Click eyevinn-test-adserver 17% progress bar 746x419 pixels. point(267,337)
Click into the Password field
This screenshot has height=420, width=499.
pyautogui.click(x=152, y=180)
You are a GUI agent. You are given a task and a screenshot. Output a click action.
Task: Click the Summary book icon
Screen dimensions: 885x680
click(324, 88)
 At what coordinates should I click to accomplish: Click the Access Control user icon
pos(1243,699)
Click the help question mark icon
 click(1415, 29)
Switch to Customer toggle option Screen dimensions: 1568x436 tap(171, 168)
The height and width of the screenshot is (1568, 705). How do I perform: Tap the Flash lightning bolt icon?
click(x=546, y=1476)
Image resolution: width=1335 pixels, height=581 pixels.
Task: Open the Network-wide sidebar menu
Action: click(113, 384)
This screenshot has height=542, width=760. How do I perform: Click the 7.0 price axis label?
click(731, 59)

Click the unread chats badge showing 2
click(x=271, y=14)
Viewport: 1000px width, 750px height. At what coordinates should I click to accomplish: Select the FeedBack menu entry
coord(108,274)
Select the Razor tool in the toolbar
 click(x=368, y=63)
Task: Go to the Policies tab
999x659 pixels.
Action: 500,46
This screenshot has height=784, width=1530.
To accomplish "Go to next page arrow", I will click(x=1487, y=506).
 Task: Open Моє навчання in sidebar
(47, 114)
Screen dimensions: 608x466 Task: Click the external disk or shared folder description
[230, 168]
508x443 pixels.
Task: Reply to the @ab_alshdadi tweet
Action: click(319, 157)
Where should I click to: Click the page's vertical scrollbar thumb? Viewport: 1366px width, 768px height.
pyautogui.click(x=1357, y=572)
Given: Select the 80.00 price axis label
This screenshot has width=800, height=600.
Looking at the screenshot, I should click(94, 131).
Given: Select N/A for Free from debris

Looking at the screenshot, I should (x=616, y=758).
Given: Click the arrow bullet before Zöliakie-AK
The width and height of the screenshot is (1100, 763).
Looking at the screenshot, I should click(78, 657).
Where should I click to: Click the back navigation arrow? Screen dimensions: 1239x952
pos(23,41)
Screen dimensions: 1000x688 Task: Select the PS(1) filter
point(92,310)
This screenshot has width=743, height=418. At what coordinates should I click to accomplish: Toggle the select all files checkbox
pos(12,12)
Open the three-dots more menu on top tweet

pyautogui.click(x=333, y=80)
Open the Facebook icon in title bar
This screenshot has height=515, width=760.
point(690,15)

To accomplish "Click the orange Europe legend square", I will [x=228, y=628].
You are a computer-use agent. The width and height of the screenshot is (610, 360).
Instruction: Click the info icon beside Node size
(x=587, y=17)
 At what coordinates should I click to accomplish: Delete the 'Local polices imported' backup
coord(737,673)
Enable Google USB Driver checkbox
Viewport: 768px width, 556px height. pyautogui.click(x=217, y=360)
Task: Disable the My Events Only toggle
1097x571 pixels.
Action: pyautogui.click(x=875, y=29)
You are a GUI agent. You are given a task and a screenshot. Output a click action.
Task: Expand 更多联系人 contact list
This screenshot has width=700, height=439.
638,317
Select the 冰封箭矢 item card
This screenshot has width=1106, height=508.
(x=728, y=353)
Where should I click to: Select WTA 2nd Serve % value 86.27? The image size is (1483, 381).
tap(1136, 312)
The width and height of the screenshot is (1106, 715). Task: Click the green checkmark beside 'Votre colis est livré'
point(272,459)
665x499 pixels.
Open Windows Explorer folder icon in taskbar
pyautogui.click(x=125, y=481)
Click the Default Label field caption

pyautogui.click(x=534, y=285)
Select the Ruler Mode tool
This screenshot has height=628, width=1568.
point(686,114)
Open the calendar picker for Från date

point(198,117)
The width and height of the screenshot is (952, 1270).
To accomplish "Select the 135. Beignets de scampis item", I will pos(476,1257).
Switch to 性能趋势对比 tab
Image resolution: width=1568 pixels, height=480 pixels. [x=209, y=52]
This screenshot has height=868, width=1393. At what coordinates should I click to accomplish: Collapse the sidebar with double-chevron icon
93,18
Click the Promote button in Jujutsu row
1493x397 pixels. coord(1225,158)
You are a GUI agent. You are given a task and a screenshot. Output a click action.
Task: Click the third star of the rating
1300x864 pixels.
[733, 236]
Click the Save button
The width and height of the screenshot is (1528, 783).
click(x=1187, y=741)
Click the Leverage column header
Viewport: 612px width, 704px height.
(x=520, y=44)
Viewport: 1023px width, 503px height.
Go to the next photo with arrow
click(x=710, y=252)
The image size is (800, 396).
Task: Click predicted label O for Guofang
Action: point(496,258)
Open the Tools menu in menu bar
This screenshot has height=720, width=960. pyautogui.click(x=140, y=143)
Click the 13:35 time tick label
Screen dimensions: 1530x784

▸ **EXERCISE DESCRIPTION**: All entries above are to be repeated verbatim, down to the last line.

▸ **EXPECTED ANSWER**:
Click eyevinn-test-adserver 17% progress bar 746x419 pixels. point(267,337)
Click into the Password field
This screenshot has height=420, width=499.
pyautogui.click(x=152, y=180)
You are a GUI agent. You are given a task and a screenshot. Output a click action.
Task: Click the Summary book icon
Screen dimensions: 885x680
click(324, 88)
 At what coordinates should I click to accomplish: Click the Access Control user icon
pos(1243,699)
Click the help question mark icon
 click(1415, 29)
Switch to Customer toggle option Screen dimensions: 1568x436 tap(171, 168)
The height and width of the screenshot is (1568, 705). How do I perform: Tap the Flash lightning bolt icon?
click(x=546, y=1476)
Image resolution: width=1335 pixels, height=581 pixels.
Task: Open the Network-wide sidebar menu
Action: click(113, 384)
This screenshot has height=542, width=760. How do I perform: Click the 7.0 price axis label?
click(731, 59)

Click the unread chats badge showing 2
click(x=271, y=14)
Viewport: 1000px width, 750px height. At what coordinates should I click to accomplish: Select the FeedBack menu entry
coord(108,274)
Select the Razor tool in the toolbar
 click(x=368, y=63)
Task: Go to the Policies tab
999x659 pixels.
Action: 500,46
This screenshot has height=784, width=1530.
To accomplish "Go to next page arrow", I will click(x=1487, y=506).
 Task: Open Моє навчання in sidebar
(47, 114)
Screen dimensions: 608x466 Task: Click the external disk or shared folder description
[230, 168]
508x443 pixels.
Task: Reply to the @ab_alshdadi tweet
Action: click(319, 157)
Where should I click to: Click the page's vertical scrollbar thumb? Viewport: 1366px width, 768px height.
pyautogui.click(x=1357, y=572)
Given: Select the 80.00 price axis label
This screenshot has width=800, height=600.
Looking at the screenshot, I should click(94, 131).
Given: Select N/A for Free from debris

Looking at the screenshot, I should (x=616, y=758).
Given: Click the arrow bullet before Zöliakie-AK
The width and height of the screenshot is (1100, 763).
Looking at the screenshot, I should click(78, 657).
Where should I click to: Click the back navigation arrow? Screen dimensions: 1239x952
pos(23,41)
Screen dimensions: 1000x688 Task: Select the PS(1) filter
point(92,310)
This screenshot has width=743, height=418. At what coordinates should I click to accomplish: Toggle the select all files checkbox
pos(12,12)
Open the three-dots more menu on top tweet

pyautogui.click(x=333, y=80)
Open the Facebook icon in title bar
This screenshot has height=515, width=760.
point(690,15)

To accomplish "Click the orange Europe legend square", I will [x=228, y=628].
You are a computer-use agent. The width and height of the screenshot is (610, 360).
Instruction: Click the info icon beside Node size
(x=587, y=17)
 At what coordinates should I click to accomplish: Delete the 'Local polices imported' backup
coord(737,673)
Enable Google USB Driver checkbox
Viewport: 768px width, 556px height. pyautogui.click(x=217, y=360)
Task: Disable the My Events Only toggle
1097x571 pixels.
Action: pyautogui.click(x=875, y=29)
You are a GUI agent. You are given a task and a screenshot. Output a click action.
Task: Expand 更多联系人 contact list
This screenshot has width=700, height=439.
638,317
Select the 冰封箭矢 item card
This screenshot has width=1106, height=508.
(x=728, y=353)
Where should I click to: Select WTA 2nd Serve % value 86.27? The image size is (1483, 381).
tap(1136, 312)
The width and height of the screenshot is (1106, 715). Task: Click the green checkmark beside 'Votre colis est livré'
point(272,459)
665x499 pixels.
Open Windows Explorer folder icon in taskbar
pyautogui.click(x=125, y=481)
Click the Default Label field caption

pyautogui.click(x=534, y=285)
Select the Ruler Mode tool
This screenshot has height=628, width=1568.
point(686,114)
Open the calendar picker for Från date

point(198,117)
The width and height of the screenshot is (952, 1270).
To accomplish "Select the 135. Beignets de scampis item", I will pos(476,1257).
Switch to 性能趋势对比 tab
Image resolution: width=1568 pixels, height=480 pixels. [x=209, y=52]
This screenshot has height=868, width=1393. At what coordinates should I click to accomplish: Collapse the sidebar with double-chevron icon
93,18
Click the Promote button in Jujutsu row
1493x397 pixels. coord(1225,158)
You are a GUI agent. You are given a task and a screenshot. Output a click action.
Task: Click the third star of the rating
1300x864 pixels.
[733, 236]
Click the Save button
The width and height of the screenshot is (1528, 783).
click(x=1187, y=741)
Click the Leverage column header
Viewport: 612px width, 704px height.
(x=520, y=44)
Viewport: 1023px width, 503px height.
Go to the next photo with arrow
click(x=710, y=252)
The image size is (800, 396).
Task: Click predicted label O for Guofang
Action: point(496,258)
Open the Tools menu in menu bar
This screenshot has height=720, width=960. pyautogui.click(x=140, y=143)
Click the 13:35 time tick label
Screen dimensions: 1530x784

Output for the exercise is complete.